Generated by GPT-5-mini| systematic review | |
|---|---|
| Title | Systematic review |
| Discipline | Research methods |
| First published | 1979 |
| Keywords | Evidence synthesis, Meta-analysis, PRISMA, Cochrane |
systematic review
A systematic review is a structured, reproducible synthesis of research evidence that addresses a focused question using explicit methods. It complements primary studies and narrative reviews by applying pre-specified protocols to identify, select, appraise, and synthesize findings from multiple sources. Leading organizations and works that shaped the approach include Cochrane Collaboration, The Campbell Collaboration, Institute of Medicine (US), PRISMA Statement, and key contributors such as Archie Cochrane, Iain Chalmers, David Sackett.

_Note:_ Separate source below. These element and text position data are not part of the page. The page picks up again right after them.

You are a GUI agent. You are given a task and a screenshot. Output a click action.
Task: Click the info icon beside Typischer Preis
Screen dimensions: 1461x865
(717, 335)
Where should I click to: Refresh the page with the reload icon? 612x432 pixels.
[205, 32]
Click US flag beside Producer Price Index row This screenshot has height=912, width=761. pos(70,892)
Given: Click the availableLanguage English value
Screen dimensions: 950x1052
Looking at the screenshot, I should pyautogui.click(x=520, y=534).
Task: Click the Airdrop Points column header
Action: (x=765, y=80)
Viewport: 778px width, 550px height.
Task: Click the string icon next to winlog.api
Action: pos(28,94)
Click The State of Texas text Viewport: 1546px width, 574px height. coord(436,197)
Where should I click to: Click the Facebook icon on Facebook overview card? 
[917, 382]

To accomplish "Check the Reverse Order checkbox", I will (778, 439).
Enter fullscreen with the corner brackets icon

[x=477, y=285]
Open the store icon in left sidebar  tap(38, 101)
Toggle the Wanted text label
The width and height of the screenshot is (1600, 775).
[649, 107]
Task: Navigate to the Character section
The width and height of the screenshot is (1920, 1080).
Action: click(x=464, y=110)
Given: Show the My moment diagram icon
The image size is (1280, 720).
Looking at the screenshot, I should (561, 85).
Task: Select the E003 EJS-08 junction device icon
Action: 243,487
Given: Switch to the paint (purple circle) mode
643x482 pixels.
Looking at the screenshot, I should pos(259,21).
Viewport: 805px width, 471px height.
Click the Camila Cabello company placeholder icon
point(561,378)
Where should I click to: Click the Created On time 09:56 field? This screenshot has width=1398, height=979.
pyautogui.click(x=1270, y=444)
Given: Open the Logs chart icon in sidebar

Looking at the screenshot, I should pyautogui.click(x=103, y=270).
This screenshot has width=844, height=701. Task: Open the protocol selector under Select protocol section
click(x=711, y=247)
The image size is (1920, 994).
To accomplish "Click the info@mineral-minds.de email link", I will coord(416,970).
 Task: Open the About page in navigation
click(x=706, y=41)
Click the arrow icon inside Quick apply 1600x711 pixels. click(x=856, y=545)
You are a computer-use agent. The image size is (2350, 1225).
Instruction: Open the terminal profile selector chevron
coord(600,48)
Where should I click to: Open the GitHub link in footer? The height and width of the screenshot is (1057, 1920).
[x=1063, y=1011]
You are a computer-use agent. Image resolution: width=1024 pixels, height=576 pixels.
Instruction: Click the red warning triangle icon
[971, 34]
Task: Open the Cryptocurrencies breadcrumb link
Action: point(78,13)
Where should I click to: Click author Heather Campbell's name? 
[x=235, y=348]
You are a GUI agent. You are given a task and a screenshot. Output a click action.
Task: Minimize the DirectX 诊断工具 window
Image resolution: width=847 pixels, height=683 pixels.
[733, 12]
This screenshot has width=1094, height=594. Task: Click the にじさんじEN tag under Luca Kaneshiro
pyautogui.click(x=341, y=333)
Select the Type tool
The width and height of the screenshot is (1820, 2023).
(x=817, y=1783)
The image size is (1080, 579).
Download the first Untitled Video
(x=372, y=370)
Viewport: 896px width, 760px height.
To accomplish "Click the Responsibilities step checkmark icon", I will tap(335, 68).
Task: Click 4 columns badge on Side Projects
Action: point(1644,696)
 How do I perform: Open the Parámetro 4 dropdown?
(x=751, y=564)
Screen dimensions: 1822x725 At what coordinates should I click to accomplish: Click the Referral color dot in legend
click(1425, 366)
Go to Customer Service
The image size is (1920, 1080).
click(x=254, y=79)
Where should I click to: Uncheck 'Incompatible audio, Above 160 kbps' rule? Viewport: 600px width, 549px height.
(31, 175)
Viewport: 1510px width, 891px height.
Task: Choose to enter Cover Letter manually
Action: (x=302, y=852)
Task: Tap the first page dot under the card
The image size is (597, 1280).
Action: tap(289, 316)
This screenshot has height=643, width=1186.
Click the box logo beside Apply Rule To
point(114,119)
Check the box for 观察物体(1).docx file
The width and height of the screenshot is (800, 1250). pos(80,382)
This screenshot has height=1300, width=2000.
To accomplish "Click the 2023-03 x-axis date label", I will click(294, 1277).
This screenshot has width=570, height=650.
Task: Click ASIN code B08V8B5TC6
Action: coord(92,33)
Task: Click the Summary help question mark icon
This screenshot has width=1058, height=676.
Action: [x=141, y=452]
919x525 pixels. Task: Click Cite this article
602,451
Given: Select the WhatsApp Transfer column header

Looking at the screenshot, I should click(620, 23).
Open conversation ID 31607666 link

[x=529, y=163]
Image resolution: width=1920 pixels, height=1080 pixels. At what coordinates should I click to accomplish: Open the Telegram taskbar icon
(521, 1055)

A systematic review is defined by rigorous protocol-driven procedures employed to collate empirical evidence that fits pre-determined eligibility criteria, distinguishable from narrative reviews, scoping reviews, and rapid reviews produced by bodies like World Health Organization, National Institute for Health and Care Excellence, and Agency for Healthcare Research and Quality. Its scope may address clinical effectiveness, diagnostic accuracy, prognostic factors, or policy interventions evaluated in trials registered in platforms such as ClinicalTrials.gov and ISRCTN Registry and indexed in bibliographic databases including MEDLINE, Embase, and Cochrane Central Register of Controlled Trials.
Methodology centers on a priori protocol development often registered with repositories like PROSPERO or overseen by institutions such as Cochrane and Campbell. Core methodological components parallel standards recommended by the Institute of Medicine (US), PRISMA guidelines, and agency handbooks from World Health Organization and European Medicines Agency. Teams typically include content experts, methodologists, and information specialists affiliated with universities such as Johns Hopkins University, University of Oxford, Harvard University, or research centers like National Institutes of Health.
Search strategies use tailored strings across databases including MEDLINE, Embase, PsycINFO, CINAHL, and trial registries like ClinicalTrials.gov, with supplementary searches in gray literature from organizations such as World Bank and repositories like OpenGrey. Selection involves dual screening by reviewers trained in standards from Cochrane Handbook and PRISMA extensions, with conflicts resolved by arbitration often involving scholars from institutions like University of Toronto or Karolinska Institutet. Transparent selection yields a study flow documented similarly to diagrams popularized by PRISMA Statement and often reported alongside registration records in PROSPERO.
Quality appraisal and risk-of-bias assessment employ structured tools developed by entities such as Cochrane Collaboration (RoB tools), GRADE Working Group (certainty of evidence), Newcastle-Ottawa Scale, and QUADAS-2 for diagnostic accuracy. Assessments probe selection, performance, detection, attrition, and reporting biases as conceptualized in landmark works associated with scholars like John Ioannidis and Doug Altman. Outcomes from these tools inform sensitivity analyses and judgments used by guideline developers at organizations like National Institute for Health and Care Excellence and World Health Organization.
Data synthesis ranges from narrative summary to quantitative meta-analysis using fixed-effect or random-effects models implemented in software from vendors such as Cochrane's RevMan, R Project for Statistical Computing packages (meta, metafor), and commercial platforms like StataCorp's Stata. Meta-analyses address heterogeneity using statistics attributed to researchers like Thomas R. Knapp and methods such as I² and tau², and explore publication bias with funnel plots inspired by work from Robert Egger and Douglas Altman. Advanced synthesis includes network meta-analysis shaped by contributions from groups at University of Bristol and London School of Hygiene & Tropical Medicine, and individual participant data meta-analysis coordinated by consortia like Early Breast Cancer Trialists' Collaborative Group.
Reporting follows checklists and standards promulgated by PRISMA Statement, Cochrane Handbook for Systematic Reviews of Interventions, and extensions for diagnostic, harms, and equity questions from groups linked to Equator Network. Protocols are commonly registered in PROSPERO or published in journals such as BMJ, The Lancet, and Cochrane Database of Systematic Reviews, while updates and living systematic reviews are practiced by teams at institutions like World Health Organization and McMaster University.
Systematic reviews underpin clinical practice guidelines from bodies such as National Institute for Health and Care Excellence, U.S. Preventive Services Task Force, and European Medicines Agency and inform policy at organizations like World Health Organization and UNICEF. Limitations include dependency on available primary studies, risk of publication bias reported by John Ioannidis, resource intensiveness noted by Cochrane Collaboration, and challenges synthesizing heterogeneous interventions highlighted in work by Iain Chalmers and Archie Cochrane. Emerging concerns involve reproducibility, conflicts of interest scrutinized in investigations linked to journals like JAMA and The BMJ, and methodological debates addressed at conferences hosted by Society for Research Synthesis Methodology.